In the summer of 1838, the small-pox was communicated to the Mandan from some infected persons on board one of the steamers belonging to a company of fur-traders. So virulent was the disease, that in a few weeks it swept off the whole tribe, except a few who fell into the hands of their enemies, the Ricarees. One principal reason for the excessive mortality is said to have been, that hostile bands of Indians had beset the village, and the inhabitants were consequently unable to separate, or to place the infected in an isolated position.
The scene of death, lamentation, and terror is said by those who witnessed it to have been frightful in the extreme. Great numbers perished by leaping into the river, in the paroxysm of fever, being too weak to swim out.
Those who died in the village lay in heaps upon the floors of the huts. Of the few secured by the Ricarees who took possession of the depopulated village, nearly all were said to have been killed during some subsequent hostilities, so that now scarce a vestige of the tribe can be supposed to remain.
The Mandan were probably all congregated at their principal village at the time of the great calamity: the other village was situated two miles below, was a small settlement, and was used, as we are led to infer, merely for a temporary “summer residence for a few of the noted families.”
Mr.

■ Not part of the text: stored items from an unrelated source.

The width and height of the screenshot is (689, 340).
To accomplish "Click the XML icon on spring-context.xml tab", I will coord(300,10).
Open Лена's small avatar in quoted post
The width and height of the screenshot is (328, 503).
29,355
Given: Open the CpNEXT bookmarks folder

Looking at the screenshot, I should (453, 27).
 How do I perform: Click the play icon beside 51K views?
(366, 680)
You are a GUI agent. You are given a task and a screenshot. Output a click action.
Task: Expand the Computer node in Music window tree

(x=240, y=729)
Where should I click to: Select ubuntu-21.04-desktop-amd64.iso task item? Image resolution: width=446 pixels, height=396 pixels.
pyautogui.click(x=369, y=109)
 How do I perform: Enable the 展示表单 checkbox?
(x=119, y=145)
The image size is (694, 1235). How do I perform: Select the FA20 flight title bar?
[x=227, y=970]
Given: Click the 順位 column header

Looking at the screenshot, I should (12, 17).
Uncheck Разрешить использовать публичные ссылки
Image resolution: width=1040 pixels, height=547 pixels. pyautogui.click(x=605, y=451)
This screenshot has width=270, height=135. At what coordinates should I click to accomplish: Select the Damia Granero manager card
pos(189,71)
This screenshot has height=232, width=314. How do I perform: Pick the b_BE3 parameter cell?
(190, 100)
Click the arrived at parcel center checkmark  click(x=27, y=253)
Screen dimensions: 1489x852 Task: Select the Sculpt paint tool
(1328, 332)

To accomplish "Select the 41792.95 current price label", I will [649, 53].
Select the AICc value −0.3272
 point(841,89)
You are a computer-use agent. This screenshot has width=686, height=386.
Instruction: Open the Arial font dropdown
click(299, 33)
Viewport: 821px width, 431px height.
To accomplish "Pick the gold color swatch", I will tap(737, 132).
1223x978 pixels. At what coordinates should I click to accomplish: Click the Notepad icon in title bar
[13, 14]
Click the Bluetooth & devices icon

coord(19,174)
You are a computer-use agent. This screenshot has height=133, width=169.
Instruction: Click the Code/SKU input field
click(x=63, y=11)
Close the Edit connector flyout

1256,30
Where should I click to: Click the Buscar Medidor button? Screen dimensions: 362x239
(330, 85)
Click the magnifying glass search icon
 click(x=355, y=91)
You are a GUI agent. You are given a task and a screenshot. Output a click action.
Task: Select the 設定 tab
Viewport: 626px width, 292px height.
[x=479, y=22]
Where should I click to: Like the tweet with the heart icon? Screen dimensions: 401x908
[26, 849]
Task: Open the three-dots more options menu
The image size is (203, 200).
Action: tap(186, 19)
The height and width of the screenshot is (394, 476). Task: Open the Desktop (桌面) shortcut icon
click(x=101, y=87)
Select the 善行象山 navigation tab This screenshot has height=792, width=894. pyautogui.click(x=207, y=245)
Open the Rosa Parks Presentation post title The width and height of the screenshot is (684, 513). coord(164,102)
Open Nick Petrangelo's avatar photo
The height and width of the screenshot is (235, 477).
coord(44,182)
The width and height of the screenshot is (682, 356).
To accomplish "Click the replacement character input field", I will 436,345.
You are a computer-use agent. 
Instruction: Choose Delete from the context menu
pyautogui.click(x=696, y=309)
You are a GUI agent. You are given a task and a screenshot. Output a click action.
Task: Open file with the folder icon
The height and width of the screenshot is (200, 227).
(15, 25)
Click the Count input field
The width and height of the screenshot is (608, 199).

Catlin adds the following items to his account of the annihilation of this interesting tribe: “There is yet a melancholy part of the tale to be told, relating to the ravages of this frightful disease in that country on the same occasion, as it spread to other contiguous tribes, the Minatarree, the Knisteneaux, the Blackfeet, the Chayenne, and the Crows, amongst whom twenty-five thousand perished in the course of four or five months, which most appalling facts I got from Major Pilcher, superintendent of Indian affairs at St. Louis, from Mr. McKenzie, and others.”